The power of Pound Cost Averaging

Chris Broome – Chartered Financial Planner

Achieving a good outcome from long-term investing requires an understanding that capital market cycles are an inevitable part of how capital markets behave.

Throughout our personal investment journey, we’ll each experience moments when capital markets are rising (on average 75% of the time) and when they’re experiencing short-term volatility (on average 25% of the time).

History teaches us that our rational behaviour and discipline always is the best predictor of long-term returns.

In particular, the wisdom to keep putting savings into the market during temporary declines has the potential to add enormous additional return compared with a fearful response that shifts those savings into cash.

The chart below shows a real-life example based on the returns from a UK All-Share tracker fund between November 2019 and October 2022 – a period of both significant volatility and growth.

Pound Cost Averaging

Mark and John each begin a long-term saving plan in November 2019.

They invest £1,000 per month into the fund.

The first two months show good numbers, the portfolio increases in both months.

However, the consecutive months of losses in January and February 2020, as the COVID crisis goes global, give John concerns about the future.

He doesn’t withdraw the £4,000 he’s saved so far, but he lets the regular contribution build-up in his current account instead, where he receives no interest.

Mark on the other hand, continues with his regular £1,000 monthly savings into the fund.

John is tempted back in June 2021 with the improving market situation.

He invests a lump sum of £16,000 the amount he’d let build in his current account through the missed regular contributions.

The chart shows the value of their respective investments on the left axis.

The black line, plotted on the right axis, shows the changing monthly unit price.

They both continue their £1,000 monthly savings for the rest of the period shown.

Throughout 2020, Mark’s disciplined monthly saving has, by June 2021, bought him 6,781 units in the fund.

During that period between March 2020 and November 2020 particularly, he’s been buying more units when the value has been lower.

When John adds his £16,000, he brings his total unit holding up to 6,030.

Mark and John have invested the same amount of money, £20,000, to their fund holdings.

However, the cost of John stopping his regular contributions and waiting for the market has cost him 751 shares in the fund.

Effectively, John has bought his shares in the fund at a higher price.

The impact on John’s investment, compared with Mark’s, will endure for the entire period of ownership. John can’t recover this lost value.
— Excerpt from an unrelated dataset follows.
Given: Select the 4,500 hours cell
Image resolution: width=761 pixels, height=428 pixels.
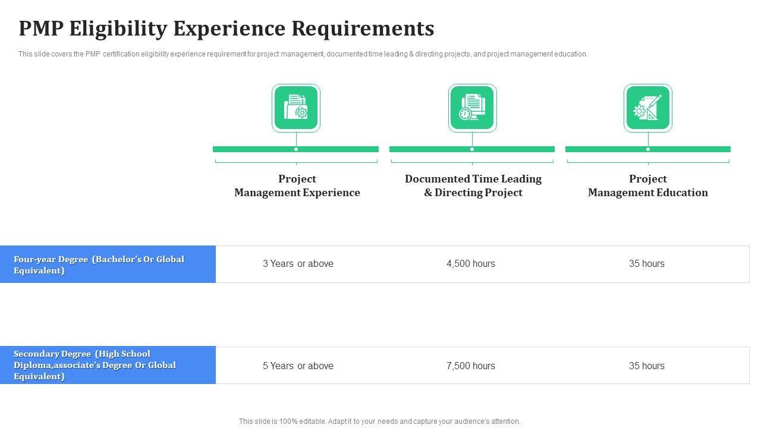Looking at the screenshot, I should (x=470, y=264).
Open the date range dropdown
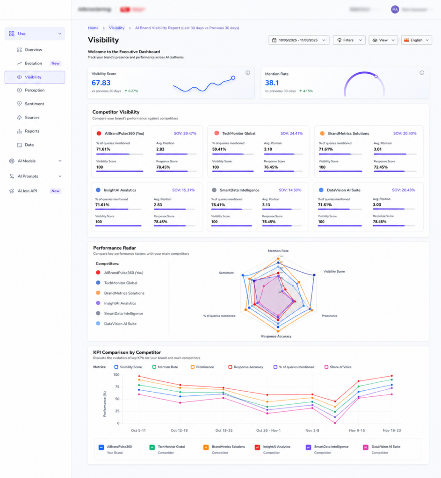This screenshot has width=441, height=478. tap(299, 40)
Let’s show how this has impacted the financial returns each has received.

 
Mark
John
Total Investment
£36,000
£36,000
Final Valuation
£38,442
£35,904
Total Return £
£2,442
-£96
Total Return %
6.78%
-0.27%
Annualised %
2.21%
-0.09%

The unfortunate irony of this example is that John, whilst believing he was acting cautiously, has ended up with a lower fund value than Mark.
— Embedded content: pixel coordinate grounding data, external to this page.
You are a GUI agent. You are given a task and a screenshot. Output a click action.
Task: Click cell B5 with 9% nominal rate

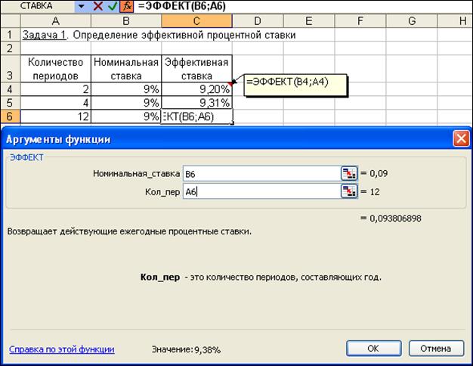point(126,103)
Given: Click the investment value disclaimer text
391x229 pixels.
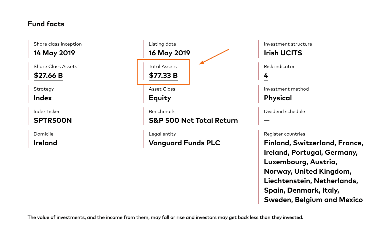Looking at the screenshot, I should pyautogui.click(x=165, y=217).
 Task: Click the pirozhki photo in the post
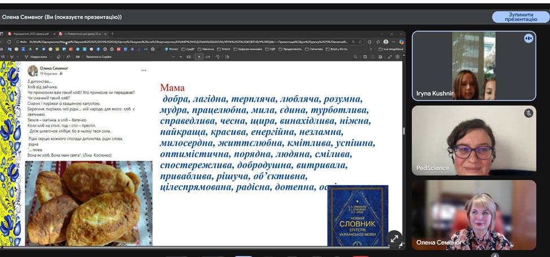tap(89, 203)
He is currently showing a negative return over the three years, a result of his time out of the markets.

What do we learn by this example?

When we’re still accumulating wealth and saving for our future (or, for our family’s future), we need to:

  • Embrace short-term market volatility.
  • See these moments as new ‘buying’ opportunities.
  • Which we’ll automatically capture if we’re making regular monthly contributions into our financial plan.
  • And we’ll further capture if we make additional ad hoc contributions when it’s clear we’re experiencing a period of market/global instability.
  • Because if we do this, like Mark does in our example, then over the long-term you’ll be more successful than 99% of your neighbours (figuratively speaking).

TIME IN THE MARKETS.

NOT, TIMING THE MARKETS.

Any questions?

If you have any questions in relation to any of the above, please do not hesitate to get in contact with me or one of the team.

Compliance notes:

  • The value of investments may go down. You may note get back the original amount invested.
  • The fund used is the Legal & General UK Index Trust, which aims to track the performance of the FTSE All-Share Index.
  • All figures ignore any custody or broker costs associated with buying and holding the fund, which would reduce the returns.

Build notes:

  • Data from FE Analytics:
  • 36 monthly periods between November 2019 and October 2022
  • £1,000 per month saving
  • Investor A stays invested the whole time
  • Investor B bails into cash between March 2020 and May 2021 then invests the savings into the fund in June 2021
    • 16 months, or £16,000, goes in at the end of June
  • They both keep investing £1,000 thereafter.